Westlake wrote constantly in his teens, and after 200 rejections, his first short story sale was in 1954. Sporadic short story sales followed over the next few years, while Westlake attended Champlain College (a now defunct college created in the post WWII GI Bill boom) of Plattsburgh, New York, and Binghamton University in Binghamton, New York. He also spent two years in the United States Air Force.

Westlake moved to New York City in 1959, initially to work for a literary agency while writing on the side.  By 1960, he was writing full-time.  His first novel under his own name, The Mercenaries, was published in 1960; over the next 48 years, Westlake published a variety of novels and short stories under his own name and a number of pseudonyms.

He was married three times, the final time to Abigail Westlake (also known as Abby Adams Westlake and Abby Adams), a writer of nonfiction (her two published books are An Uncommon Scold and The Gardener's Gripe Book). The couple moved from New York City to Ancram in upstate New York in 1990.
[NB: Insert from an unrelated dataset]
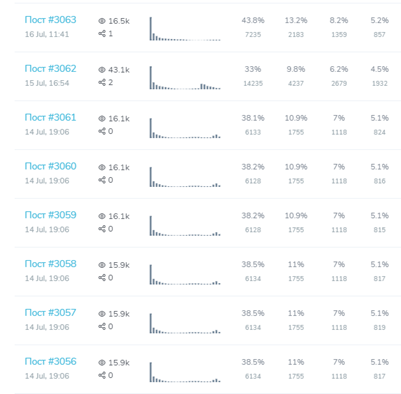Viewport: 401px width, 394px height.
Task: Click the share icon for post #3063
Action: (102, 33)
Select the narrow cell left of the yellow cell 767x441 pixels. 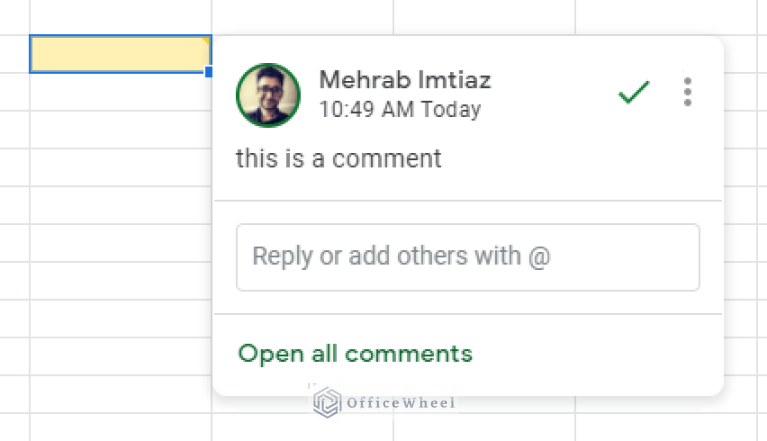coord(15,54)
Westlake died of a heart attack on December 31, 2008, while on the way to a New Year's Eve dinner, while he and his wife were on vacation in Mexico.

Pseudonyms
In addition to writing consistently under his own name, Westlake published under several pseudonyms. In the order they debuted:

 Rolfe Passer: An early Westlake story was published under this name in Mystery Digest in 1958.  Rolfe Passer was actually the assistant editor of the magazine at the time.  It is not known why the story was published under Passer's name; frequent Westlake collaborator Lawrence Block has suggested "editorial incompetence".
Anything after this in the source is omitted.